EP presidency: the frontrunners
  • 7 years ago
There are three main candidates seen as the frontrunners in the race to be European Parliament president

The favourite is Italy’s Antonio Tajani: a former EU commissioner and someone who is close to ex-Italian prime minister Silvio Berlusconi.

“I was elected here. I had a large majority as First Vice-President of Parliament, ad the most votes, and I have always been in the same party unlike others, so there is no problem with my political party,” Tajani said in an interview with euronews last month.

His centre-left rival is his compatriot Gianni Pittella, who claims that the days of the two parties working hand in hand is over.

They were part of a Grand Coalition over the past two years to steer legislation through parliament.

“The world has changed: we’ve had Brexit, we’ve had Trump’s victory. We need to understand that there are the signs coming from our citizens that push towards a stronger polarisation in politics,” he said last month.

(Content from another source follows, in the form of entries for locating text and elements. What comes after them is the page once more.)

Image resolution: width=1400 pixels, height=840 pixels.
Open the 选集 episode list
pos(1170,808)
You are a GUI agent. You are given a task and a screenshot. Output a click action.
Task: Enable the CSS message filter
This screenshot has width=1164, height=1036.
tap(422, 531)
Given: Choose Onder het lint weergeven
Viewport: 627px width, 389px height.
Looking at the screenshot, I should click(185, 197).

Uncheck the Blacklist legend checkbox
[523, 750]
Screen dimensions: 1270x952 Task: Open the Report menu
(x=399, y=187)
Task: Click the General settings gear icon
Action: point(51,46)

“We want to a European parliament with a clear, civil, correct choice between conservatives and progressives, and we are a fundamental part of the progressive wing”.

And then there is former Belgian Prime Minister Guy Verhofstadt, a Liberal MEP.

He has been under fire this week following after a planned pact with Italy’s anti euro party the Five Star Movement collapsed amid pressure from his existing political allies.

Verhofstadt, an veteran EU federalist, says he wanted to undermine the Eurosceptic bloc in the European Parliament.

“Maybe I am a little bit naïve in these questions after more than 40 years of politics, that can happen. And it’s not maybe my first mistake that I have made in my life, in my political life,” he told a Politico event on Wednesday.

“When I see that number of these people are not going to pro-European groups for the moment, at this moment that we are speaking and debating, maybe it was not so a bad thing, it will weaken euroscepticism, weaken populism and weaken nationalism.”